• EXCERPT
* BEGIN *
Inmates in the SHU at Pelican Bay will have committed violent acts in other prisons or been identified as members of prison gangs. The average stay is eight years, although some convicts have spent decades in isolation.
Laura Sullivan reported for National Public Radio in 2006 that “Although all the inmates are in isolation, there’s lots of noise: Keys rattle. Toilets flush. Inmates shout to each other from one cell to the next. Twice a day, officers push plastic food trays through the small portals in the metal doors.”
Effects of Isolation
Long-term segregation can cause some serious psychological problems.
Among the mental health issues that develop are memory loss, depression, panic attacks, difficulty socializing, hallucinations, and heightened sensitivity to noise.
Albert Woodfox spent 43 years in isolation in the Louisiana State Prison, Angola, even though the conviction that put him there was overturned three times. In February 2016, Mr. Woodfox became a free man after the prosecution dropped its push for yet another retrial.
* END *
• COLLECTED DATA
* BEGIN *
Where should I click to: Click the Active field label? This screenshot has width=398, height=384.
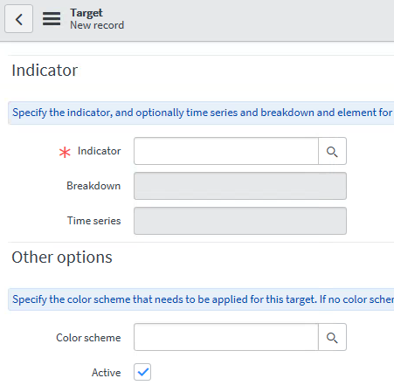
* END *
• WHAT IS REQUIRED
List every mental health issue that the prison isolation excerpt says develops from long-term segregation.

• THE SOLUTION
Memory loss, depression, panic attacks, difficulty socializing, hallucinations, and heightened sensitivity to noise.